Objective
Retype the following listing line for line, with every character unchanged.
## Start
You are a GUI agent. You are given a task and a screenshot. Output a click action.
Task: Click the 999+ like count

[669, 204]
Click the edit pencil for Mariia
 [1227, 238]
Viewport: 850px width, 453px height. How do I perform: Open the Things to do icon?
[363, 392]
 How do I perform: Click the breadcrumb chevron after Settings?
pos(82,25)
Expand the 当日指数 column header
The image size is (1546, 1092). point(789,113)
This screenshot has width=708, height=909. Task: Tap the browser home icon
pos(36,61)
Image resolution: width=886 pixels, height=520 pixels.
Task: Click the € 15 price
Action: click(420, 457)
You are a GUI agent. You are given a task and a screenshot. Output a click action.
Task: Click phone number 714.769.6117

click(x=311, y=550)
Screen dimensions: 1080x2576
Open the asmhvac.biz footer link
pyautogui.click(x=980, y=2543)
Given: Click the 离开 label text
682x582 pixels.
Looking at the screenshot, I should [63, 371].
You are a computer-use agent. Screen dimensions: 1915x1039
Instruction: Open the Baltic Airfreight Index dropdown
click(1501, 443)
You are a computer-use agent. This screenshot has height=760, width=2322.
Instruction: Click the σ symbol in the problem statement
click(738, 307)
## End
Result below
You are a GUI agent. You are given a task and a screenshot. Output a click action.
Task: Click the 999+ like count

[669, 204]
Click the edit pencil for Mariia
 [1227, 238]
Viewport: 850px width, 453px height. How do I perform: Open the Things to do icon?
[363, 392]
 How do I perform: Click the breadcrumb chevron after Settings?
pos(82,25)
Expand the 当日指数 column header
The image size is (1546, 1092). point(789,113)
This screenshot has width=708, height=909. Task: Tap the browser home icon
pos(36,61)
Image resolution: width=886 pixels, height=520 pixels.
Task: Click the € 15 price
Action: click(420, 457)
You are a GUI agent. You are given a task and a screenshot. Output a click action.
Task: Click phone number 714.769.6117

click(x=311, y=550)
Screen dimensions: 1080x2576
Open the asmhvac.biz footer link
pyautogui.click(x=980, y=2543)
Given: Click the 离开 label text
682x582 pixels.
Looking at the screenshot, I should [63, 371].
You are a computer-use agent. Screen dimensions: 1915x1039
Instruction: Open the Baltic Airfreight Index dropdown
click(1501, 443)
You are a computer-use agent. This screenshot has height=760, width=2322.
Instruction: Click the σ symbol in the problem statement
click(738, 307)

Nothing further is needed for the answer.